= Kenya National Commission on Human Rights =

The Kenya National Commission on Human Rights (KNCHR) is an autonomous national human rights institution, established by the Kenya National Commission on Human Rights Act, 2011. It is a successor to the body of the same name established by an earlier Act of Parliament in 2002. The original KNCHR became operational in July 2003, and following the promulgation of the Constitution of Kenya in August 2010, was legally reconstituted as the Kenya National Human Rights and Equality Commission (under Article 59 of the Constitution). The 2011 legislation restructured the body, assigning the equality function to a new National Gender and Equality Commission and reestablishing the name of the KNCHR.

The main mission of the KNCHR, in its successive legal embodiments, has been to investigate and provide redress for human rights violations in Kenya, to research and monitor the compliance of human rights norms and standards, human rights education and training and campaigns, advocate, and collaborate with other stakeholders in Kenya. The KNCHR has six programmes to implement its strategic goals.

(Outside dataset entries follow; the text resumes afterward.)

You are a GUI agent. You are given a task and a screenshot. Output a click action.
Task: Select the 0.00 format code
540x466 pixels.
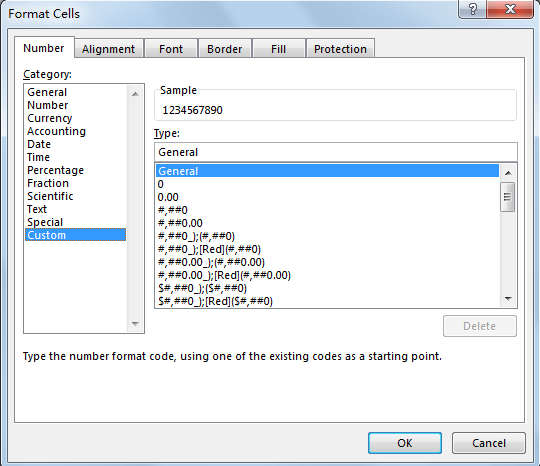[168, 197]
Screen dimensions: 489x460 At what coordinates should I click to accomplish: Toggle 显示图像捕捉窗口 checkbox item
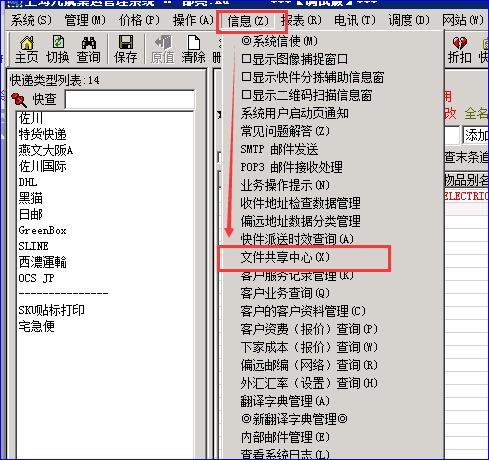[x=295, y=59]
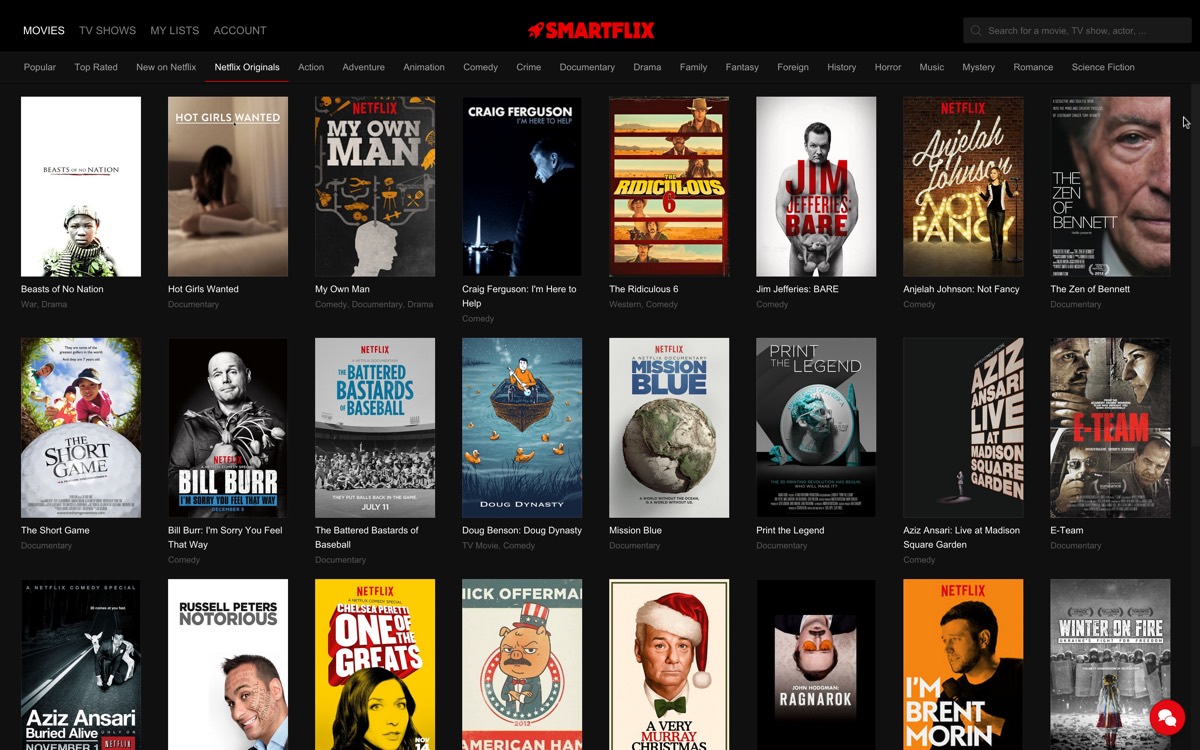The width and height of the screenshot is (1200, 750).
Task: Open the ACCOUNT menu item
Action: click(240, 30)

The KNCHR is led by a Chairperson and four other Commissioners appointed by the President of Kenya after nomination by a selection panel consisting of governmental and non-governmental interests. The current Acting Chairperson is Dr Samuel Kipng'etich arap Tororei who took over from Florence Simbiri-Jaoko whose term of office expired on January 9, 2012. Under the earlier legislation the KNCHR had nine Commissioners, four of whom also left the Commission on January 9, 2012, at the expiry of their terms of office. A new substantive Chairperson is expected to be appointed in November 2012.

A Secretariat headed by the Commission Secretary runs the KNCHR's programmatic areas. The mandate of the KNCHR is to enhance the promotion and protection of human rights in Kenya. Although established by the Government, the KNCHR is independent.

The KNCHR is a watchdog body. It monitors Government institutions, carries out investigations on alleged human rights violations, and in appropriate cases provides redress to those whose rights have been violated. KNCHR is also an advisory body. The Commission gives advice to the Kenyan Government on how to enhance the promotion and protection of human rights. It also monitors the enactment of legislation in Kenya and recommends existing legislation for review to ensure they comply with human rights standards.

The KNCHR's main office is at CVS Plaza, Kasuku/Lenana Road in Nairobi with two regional offices, one in Wajir in the North Eastern province and another in Kitale in the Rift Valley Province launched in September 2007.

From 1999 to 2007, Alice Wairimu Nderitu headed the human rights education department (the Human Rights Education and Capacity-Building Programme) of the Commission.

==International status==
The KNCHR aims to comply with the United Nations-approved Paris Principles on the establishment and functioning of independent national human rights institutions. The Commission has been accredited as an 'A status' institution by the International Co-ordinating Committee of National Human Rights Institutions (ICC), which is based in Geneva and is supported by the Office of the High Commissioner for Human Rights. This means that the Commission has been evaluated by its peers as generally in compliance with the Principles. The KNCHR is a member of the Network of African National Human Rights Institutions (NANHRI), the ICC's regional grouping for Africa.